Credit card debt is something that most Americans live with. In fact, the average U.S. household has a balance of around $15,654. Including mortgages, the average household owes around $131,431.

With that kind of debt, it’s not surprising that some people turn to bankruptcy when their finances get out of control. Losing a job, suffering from a disability or other life changes can result in serious financial losses that damage your credit and impact your ability to live comfortably.

One good thing is that household growth has finally stopped being outpaced by the current cost of living, as of 2017. What this means is that people tend to have more money left over each month, which is then applied to credit or other forms of debt.

Unfortunately, this wasn’t how things were for a long time. Over the last decade, food prices, medical costs and other expenses outpaced the growth of income. Food prices went up by 22 percent, and medical costs went up 34 percent.
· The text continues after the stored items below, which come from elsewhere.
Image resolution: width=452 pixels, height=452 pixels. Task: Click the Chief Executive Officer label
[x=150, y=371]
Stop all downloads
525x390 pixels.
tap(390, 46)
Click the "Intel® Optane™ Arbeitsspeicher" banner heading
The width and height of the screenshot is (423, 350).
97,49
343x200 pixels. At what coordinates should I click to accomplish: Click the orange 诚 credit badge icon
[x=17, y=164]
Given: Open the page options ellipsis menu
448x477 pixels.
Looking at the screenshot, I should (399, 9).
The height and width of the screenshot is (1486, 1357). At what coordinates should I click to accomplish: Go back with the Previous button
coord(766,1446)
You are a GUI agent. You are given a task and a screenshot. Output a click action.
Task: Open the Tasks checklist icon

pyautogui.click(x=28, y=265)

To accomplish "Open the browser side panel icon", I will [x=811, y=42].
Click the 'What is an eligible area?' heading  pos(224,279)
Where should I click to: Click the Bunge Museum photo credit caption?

Incomes went up by only 20 percent, showing how significantly rising costs impacted American debts.

How bad can interest really be?

The problem with credit debt is the interest people pay. Instead of paying $1,000 for something outright, the individual could end up paying $1,250 over time. It depends on the particular interest rate, but credit cards tend to have extremely high interest rates. Americans end up using these cards because of rising costs with which their incomes can’t keep up. With food, medical care, housing and other expenses rising faster than incomes, credit is one of the only ways some people can survive.

Around a third of Americans attribute credit card debt to having to spend money on necessities that their incomes couldn’t cover. Health care is one of those necessities blamed for much of the debt in America today.

As someone struggling with debt today, you’re in a difficult position. Credit cards are almost unavoidable in the American culture, and they can make it hard to live a financially secure lifestyle. If you’re struggling with your credit cards, a few things you can do are to rework your budget, contact the credit card lenders and add an income.

If you decide to budget, try to cut out anything that isn’t a necessity. Saving even $30 or $40 a month can make a big difference when paying down debt.

Next, contact the credit card company. If you have the money to offer a lump sum to pay off the debt, you may be able to close the debt without paying everything you owe. Other times, lenders may be willing to lower your interest rates or reduce fines or fees on your account.

Finally, consider bringing in extra income from a hobby or part-time job. Even a small amount of extra money can help you get back into a financially stable position.